TASK OBJECTIVE: Pick out and copy each line of the data below that contains the string "panel". Matching is case-sensitive.

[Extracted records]
* * * * * * * * *
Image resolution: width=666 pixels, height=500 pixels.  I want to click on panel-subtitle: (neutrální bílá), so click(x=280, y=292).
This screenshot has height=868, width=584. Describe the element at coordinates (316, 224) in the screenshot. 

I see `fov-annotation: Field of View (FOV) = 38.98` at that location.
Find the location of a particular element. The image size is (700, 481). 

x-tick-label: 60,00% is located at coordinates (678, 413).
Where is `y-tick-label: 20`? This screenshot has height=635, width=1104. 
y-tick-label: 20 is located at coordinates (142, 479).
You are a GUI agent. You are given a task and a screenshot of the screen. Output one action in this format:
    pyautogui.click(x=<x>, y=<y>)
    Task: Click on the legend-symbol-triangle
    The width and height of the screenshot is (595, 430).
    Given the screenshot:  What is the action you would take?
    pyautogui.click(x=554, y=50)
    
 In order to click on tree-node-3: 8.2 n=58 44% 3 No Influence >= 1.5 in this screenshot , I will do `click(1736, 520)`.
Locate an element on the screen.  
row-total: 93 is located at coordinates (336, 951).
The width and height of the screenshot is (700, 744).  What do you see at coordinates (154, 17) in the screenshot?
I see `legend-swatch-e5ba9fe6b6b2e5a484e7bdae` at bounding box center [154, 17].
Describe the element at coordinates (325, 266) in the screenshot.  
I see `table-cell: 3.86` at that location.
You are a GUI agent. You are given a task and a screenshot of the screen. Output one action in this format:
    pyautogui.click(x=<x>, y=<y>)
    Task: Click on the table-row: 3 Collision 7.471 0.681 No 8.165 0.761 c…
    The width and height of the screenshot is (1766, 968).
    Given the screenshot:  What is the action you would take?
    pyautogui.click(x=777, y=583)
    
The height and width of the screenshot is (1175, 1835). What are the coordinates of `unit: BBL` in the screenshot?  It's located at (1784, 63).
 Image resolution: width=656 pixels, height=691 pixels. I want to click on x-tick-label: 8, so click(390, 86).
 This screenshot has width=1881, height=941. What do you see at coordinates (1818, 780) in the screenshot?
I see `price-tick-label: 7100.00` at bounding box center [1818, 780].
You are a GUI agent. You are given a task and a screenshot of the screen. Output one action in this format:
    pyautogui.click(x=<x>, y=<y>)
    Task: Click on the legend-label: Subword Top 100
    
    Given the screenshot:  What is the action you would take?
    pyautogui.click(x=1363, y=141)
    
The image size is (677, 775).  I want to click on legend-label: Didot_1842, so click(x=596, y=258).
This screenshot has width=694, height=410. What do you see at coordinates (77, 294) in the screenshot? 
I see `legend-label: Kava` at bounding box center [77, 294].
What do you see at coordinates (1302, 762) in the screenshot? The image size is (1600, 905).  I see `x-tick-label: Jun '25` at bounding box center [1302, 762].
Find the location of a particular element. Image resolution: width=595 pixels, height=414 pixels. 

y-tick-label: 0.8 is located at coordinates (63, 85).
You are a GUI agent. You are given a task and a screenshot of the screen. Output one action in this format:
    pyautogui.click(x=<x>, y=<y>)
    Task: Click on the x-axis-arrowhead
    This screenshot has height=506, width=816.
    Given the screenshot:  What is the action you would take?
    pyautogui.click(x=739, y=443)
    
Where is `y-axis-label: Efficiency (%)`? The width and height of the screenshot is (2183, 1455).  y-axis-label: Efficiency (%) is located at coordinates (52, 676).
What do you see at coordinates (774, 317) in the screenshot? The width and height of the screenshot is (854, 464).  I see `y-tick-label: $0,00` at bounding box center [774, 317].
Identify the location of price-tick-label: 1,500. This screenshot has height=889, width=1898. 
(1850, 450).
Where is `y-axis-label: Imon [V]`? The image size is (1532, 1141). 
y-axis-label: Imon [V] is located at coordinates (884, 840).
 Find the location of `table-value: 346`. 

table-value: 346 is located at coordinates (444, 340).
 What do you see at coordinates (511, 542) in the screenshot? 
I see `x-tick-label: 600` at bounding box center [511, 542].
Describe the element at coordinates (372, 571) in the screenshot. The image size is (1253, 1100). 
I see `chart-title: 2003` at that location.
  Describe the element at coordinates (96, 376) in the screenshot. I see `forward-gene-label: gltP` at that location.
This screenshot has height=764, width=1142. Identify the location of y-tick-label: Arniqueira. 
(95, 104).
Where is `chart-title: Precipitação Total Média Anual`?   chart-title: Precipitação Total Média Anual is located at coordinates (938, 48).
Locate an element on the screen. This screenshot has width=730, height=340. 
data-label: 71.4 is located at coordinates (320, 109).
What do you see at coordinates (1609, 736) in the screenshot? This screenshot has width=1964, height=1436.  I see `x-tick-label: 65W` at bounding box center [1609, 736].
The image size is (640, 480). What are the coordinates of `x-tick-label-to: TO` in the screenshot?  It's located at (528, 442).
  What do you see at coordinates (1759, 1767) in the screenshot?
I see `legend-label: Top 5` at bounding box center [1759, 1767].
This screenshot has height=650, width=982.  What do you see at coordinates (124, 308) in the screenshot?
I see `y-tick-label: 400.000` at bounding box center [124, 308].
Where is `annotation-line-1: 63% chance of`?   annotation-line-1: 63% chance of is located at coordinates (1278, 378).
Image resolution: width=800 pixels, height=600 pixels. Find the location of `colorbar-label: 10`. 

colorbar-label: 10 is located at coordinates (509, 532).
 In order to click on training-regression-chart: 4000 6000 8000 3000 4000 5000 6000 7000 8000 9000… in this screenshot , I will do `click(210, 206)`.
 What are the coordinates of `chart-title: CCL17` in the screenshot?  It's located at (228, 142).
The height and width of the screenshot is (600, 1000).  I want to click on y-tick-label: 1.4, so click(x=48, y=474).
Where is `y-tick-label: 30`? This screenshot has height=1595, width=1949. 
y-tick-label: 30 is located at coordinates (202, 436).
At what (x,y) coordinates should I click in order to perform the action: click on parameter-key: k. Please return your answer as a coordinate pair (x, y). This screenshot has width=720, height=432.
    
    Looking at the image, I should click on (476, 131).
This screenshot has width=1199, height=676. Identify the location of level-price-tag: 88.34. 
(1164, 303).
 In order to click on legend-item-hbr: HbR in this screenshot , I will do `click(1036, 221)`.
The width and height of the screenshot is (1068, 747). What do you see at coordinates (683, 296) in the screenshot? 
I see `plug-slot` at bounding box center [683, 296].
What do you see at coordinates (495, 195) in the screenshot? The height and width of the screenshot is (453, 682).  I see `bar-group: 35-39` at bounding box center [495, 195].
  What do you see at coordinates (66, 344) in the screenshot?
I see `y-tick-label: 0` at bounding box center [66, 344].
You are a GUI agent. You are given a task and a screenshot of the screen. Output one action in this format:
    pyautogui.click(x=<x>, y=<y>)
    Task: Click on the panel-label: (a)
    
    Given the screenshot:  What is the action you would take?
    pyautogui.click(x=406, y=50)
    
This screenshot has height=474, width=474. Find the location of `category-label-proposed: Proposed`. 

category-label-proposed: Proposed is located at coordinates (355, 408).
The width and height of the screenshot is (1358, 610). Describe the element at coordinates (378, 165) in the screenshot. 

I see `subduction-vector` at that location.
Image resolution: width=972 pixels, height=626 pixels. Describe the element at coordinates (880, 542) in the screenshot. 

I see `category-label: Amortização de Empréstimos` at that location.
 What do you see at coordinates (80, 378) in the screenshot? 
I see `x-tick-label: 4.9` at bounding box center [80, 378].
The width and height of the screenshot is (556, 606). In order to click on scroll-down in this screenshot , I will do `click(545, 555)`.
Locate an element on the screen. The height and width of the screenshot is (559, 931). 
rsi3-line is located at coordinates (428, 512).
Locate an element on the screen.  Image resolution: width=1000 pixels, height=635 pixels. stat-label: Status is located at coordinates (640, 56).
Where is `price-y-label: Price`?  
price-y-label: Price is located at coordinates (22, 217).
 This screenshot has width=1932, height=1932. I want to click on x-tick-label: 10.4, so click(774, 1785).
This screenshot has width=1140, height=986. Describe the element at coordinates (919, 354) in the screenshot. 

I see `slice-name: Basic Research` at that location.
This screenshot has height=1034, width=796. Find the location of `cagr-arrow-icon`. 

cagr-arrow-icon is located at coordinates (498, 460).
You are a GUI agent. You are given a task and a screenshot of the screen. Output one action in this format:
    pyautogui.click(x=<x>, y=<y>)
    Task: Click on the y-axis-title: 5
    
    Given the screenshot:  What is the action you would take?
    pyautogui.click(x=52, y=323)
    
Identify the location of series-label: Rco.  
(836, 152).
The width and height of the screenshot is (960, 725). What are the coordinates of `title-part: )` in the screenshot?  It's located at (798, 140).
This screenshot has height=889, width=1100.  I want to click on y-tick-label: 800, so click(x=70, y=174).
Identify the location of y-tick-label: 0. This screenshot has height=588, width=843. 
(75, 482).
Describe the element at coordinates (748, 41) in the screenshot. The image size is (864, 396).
* * * * * * * * *
EXERCISE RESPONSE:
Image resolution: width=666 pixels, height=500 pixels.  I want to click on panel-subtitle: (neutrální bílá), so click(x=280, y=292).
    Task: Click on the panel-label: (a)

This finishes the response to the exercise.